A nova regulamentação busca dar mais transparência, controle e rigor na arrecadação de recursos de origem tributária e não tributária derivados da análise, aprovação, licenciamento e fiscalização de obras no município.
Quais taxas e serviços compõem as receitas urbanísticas?
O decreto elenca uma lista com 28 modalidades de serviços e atividades administrativas que geram receita urbanística para a cidade.

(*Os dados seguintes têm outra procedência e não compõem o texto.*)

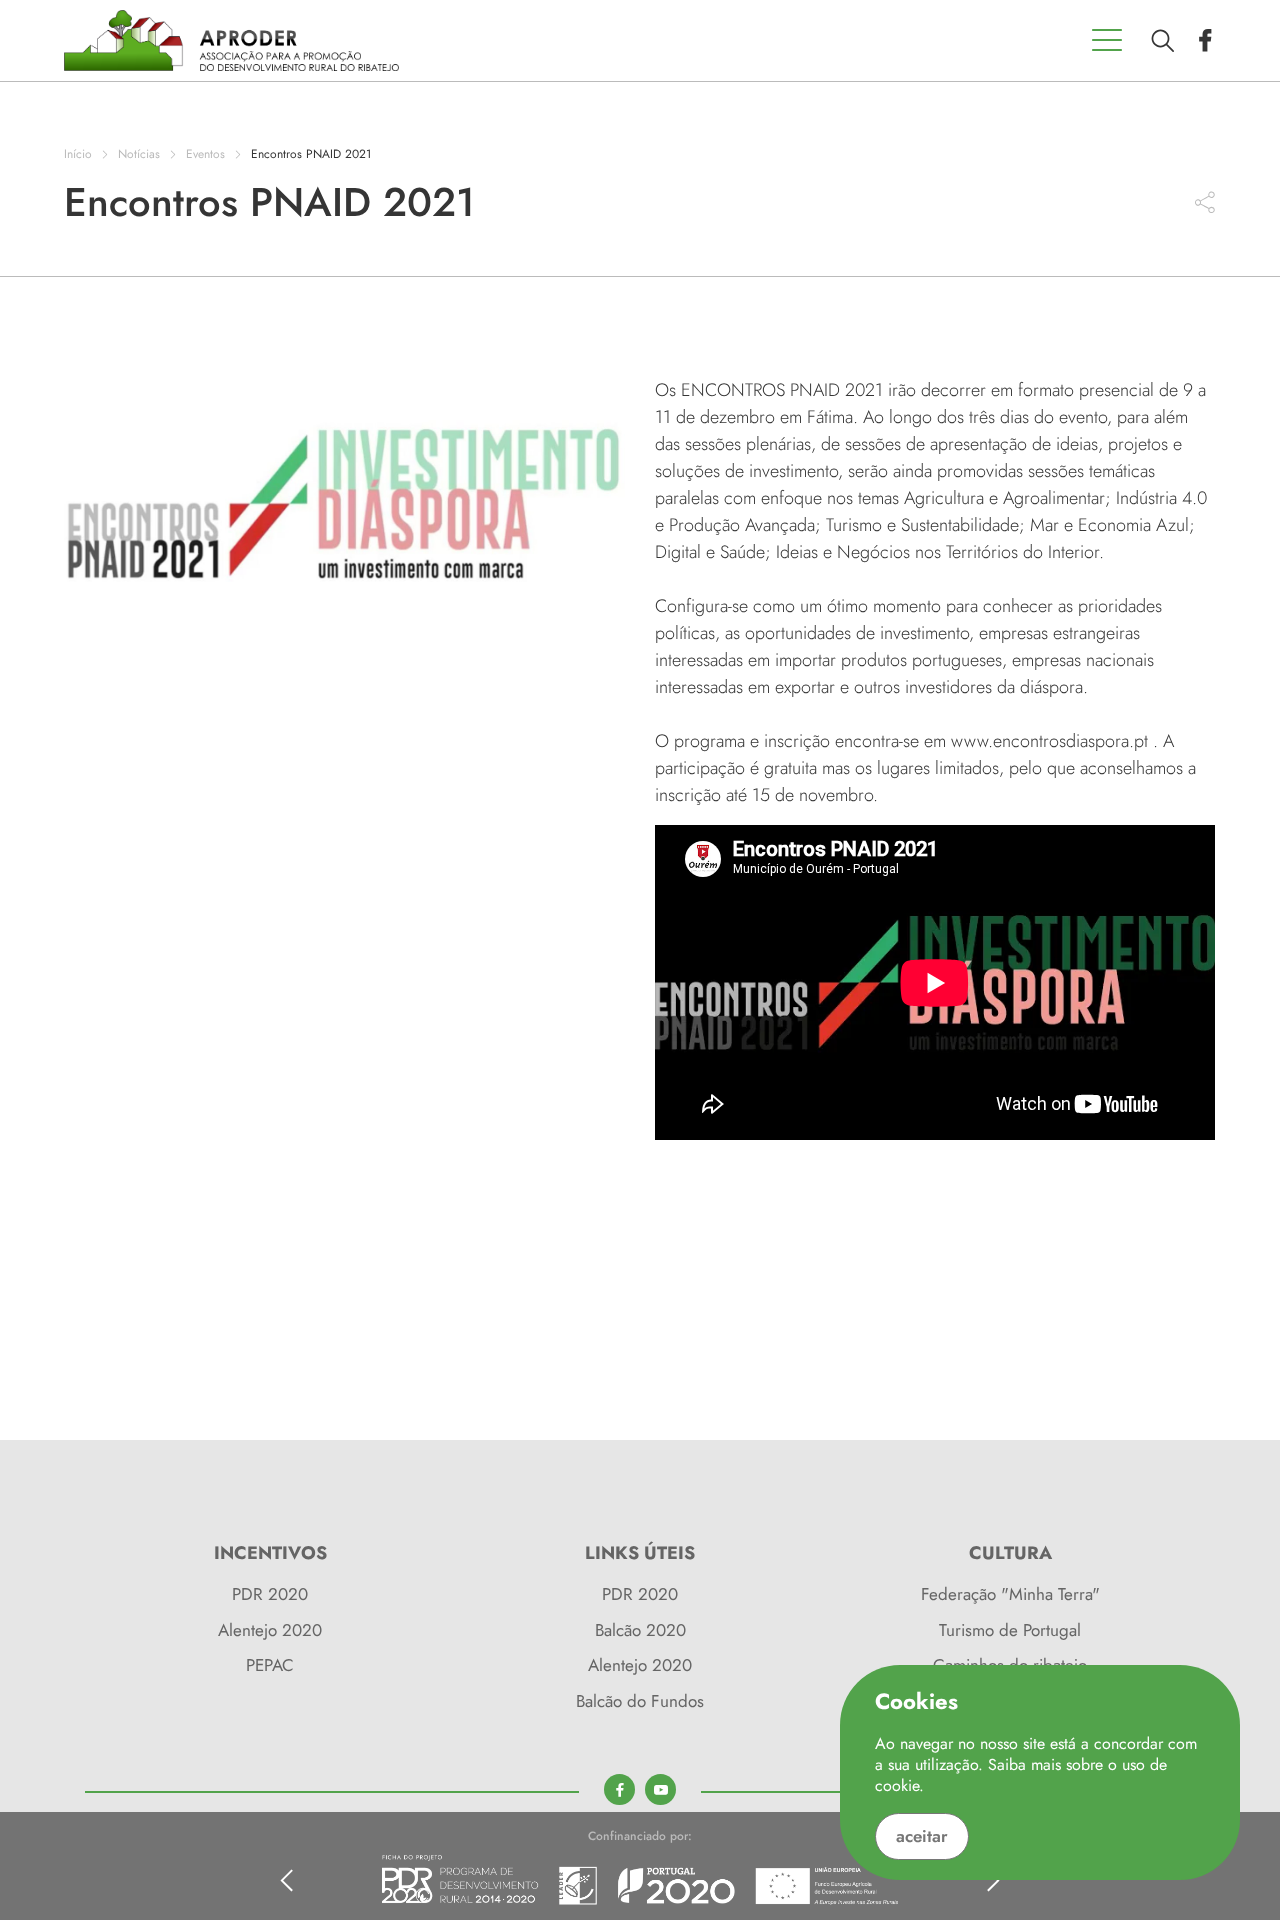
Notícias (139, 154)
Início (78, 154)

Entre as principais frentes contempladas pelo texto estão:
Licenciamento e Habite-se: Emissão e vistorias para Alvará de Construção, Habite-se, autorizações para regularização, modificação ou demolição de edificações.

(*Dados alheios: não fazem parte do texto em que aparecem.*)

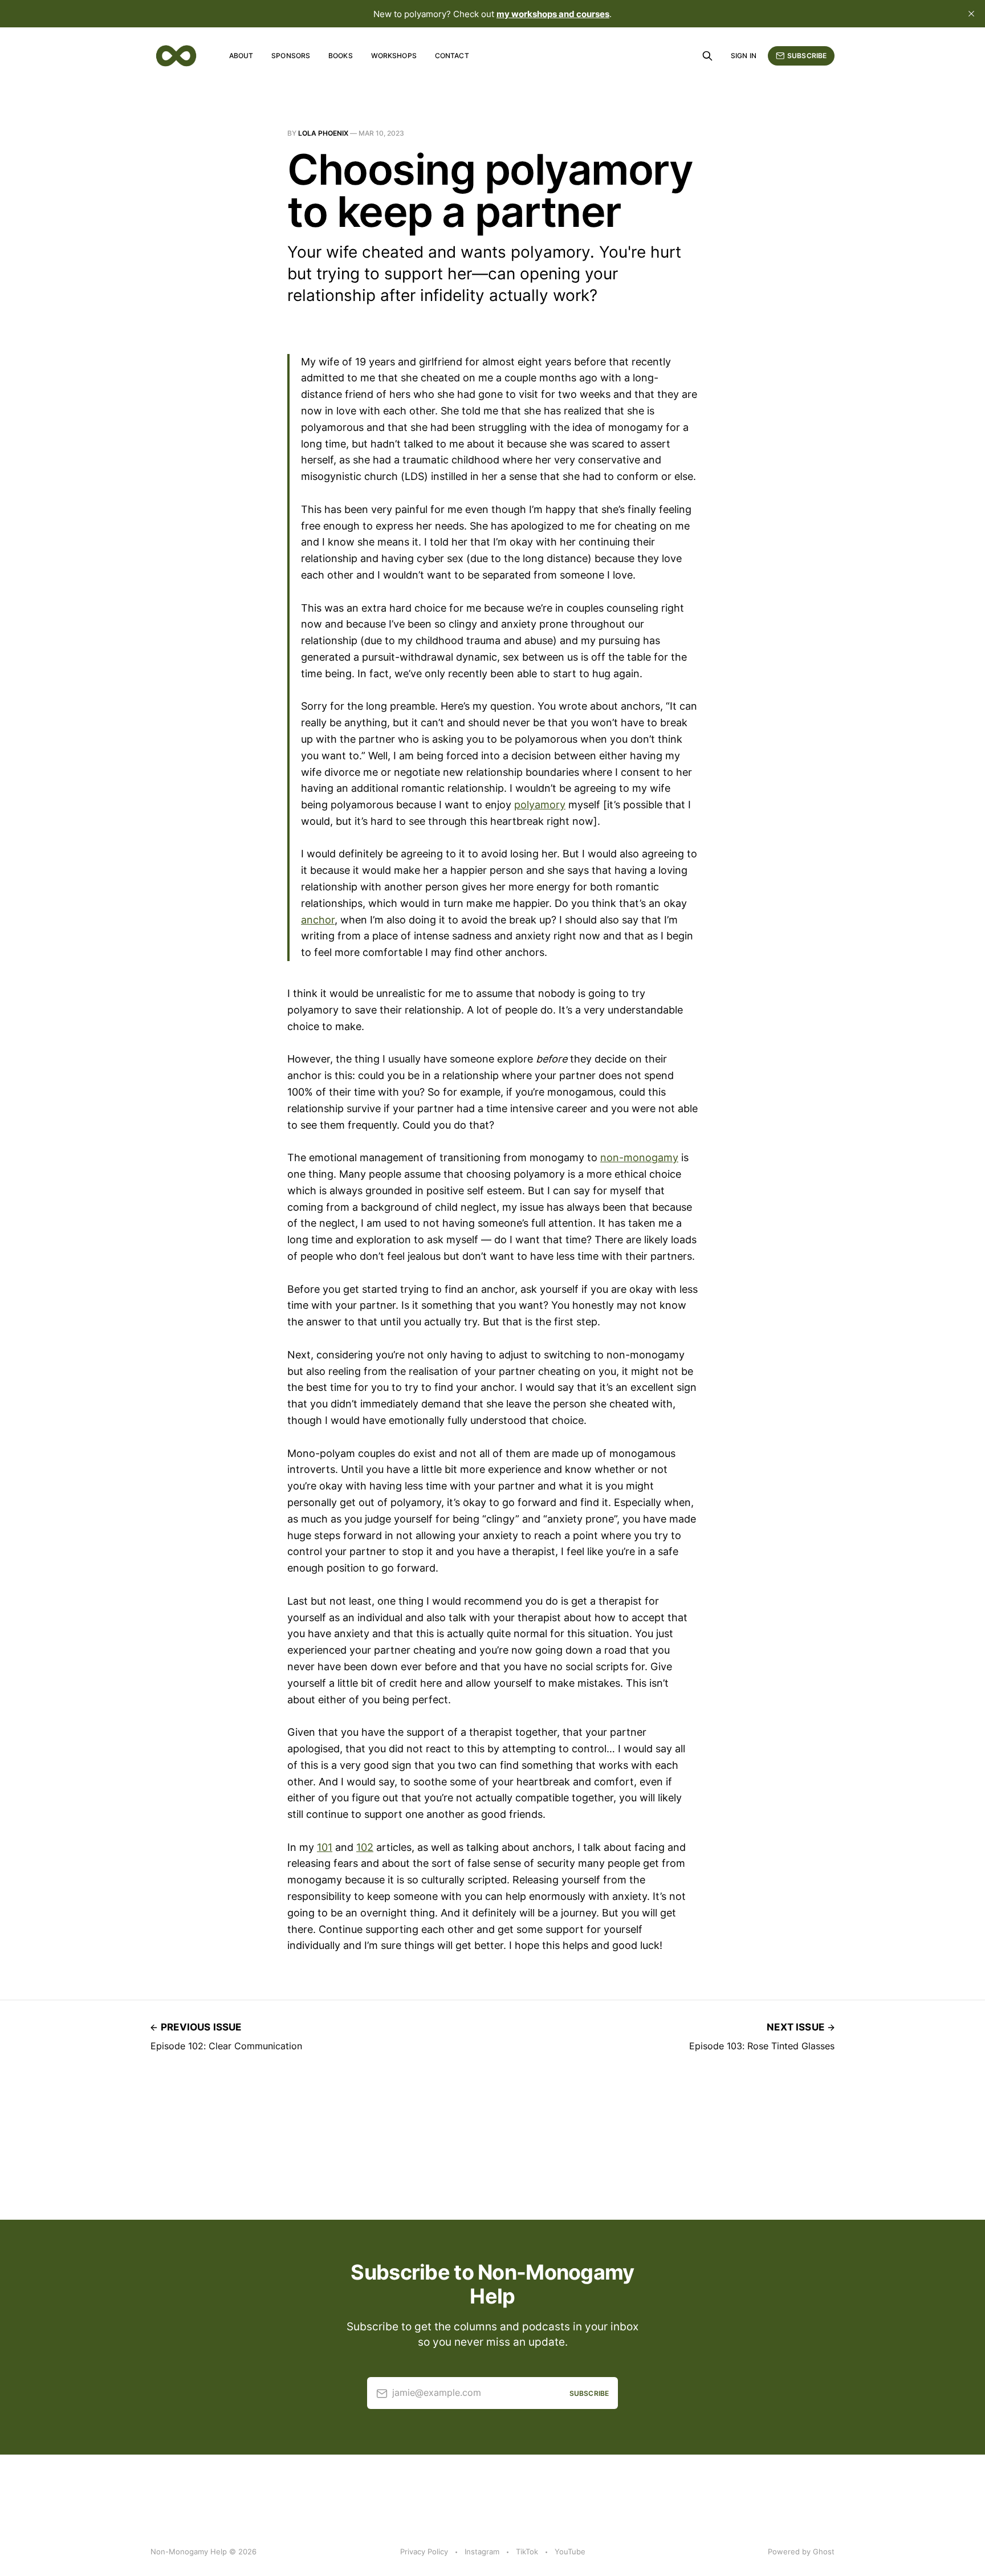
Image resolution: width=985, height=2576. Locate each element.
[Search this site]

Parcelamento do Solo: Análise, diretrizes e aprovação de projetos de loteamento, desmembramento, remembramento, desdobro e terraplanagem.
Impacto e Intervenção Urbana: Análise de Estudo de Impacto de Vizinhança (EIV), aplicação de instrumentos urbanísticos, compensações e operações urbanas destinadas ao financiamento do desenvolvimento local.
Fiscalização e Controle: Exercício do poder de polícia administrativa sobre obras, posturas e ocupação do solo, além da vistoria e emissão de Termos de Verificação e Recebimento Definitivo de Loteamentos ou Descaucionamento de Lotes.
Destinação dos recursos ao FUNDURN
O Decreto nº 128/2026 também fixa o canal para onde os valores arrecadados através dessas taxas e serviços devem ser direcionados. Todos os recursos resultantes da atividade urbanística deverão ser depositados diretamente na conta oficial do Fundo de Desenvolvimento Urbano do Município de Ribeirão das Neves (FUNDURN).
Os depósitos serão efetuados na Conta Corrente 56.268-8, Agência 2532-1, do Banco do Brasil, ou em outra conta que venha a ser formalmente indicada pela Secretaria Municipal de Planejamento e Urbanismo. A norma já está em vigor a partir da data de sua publicação.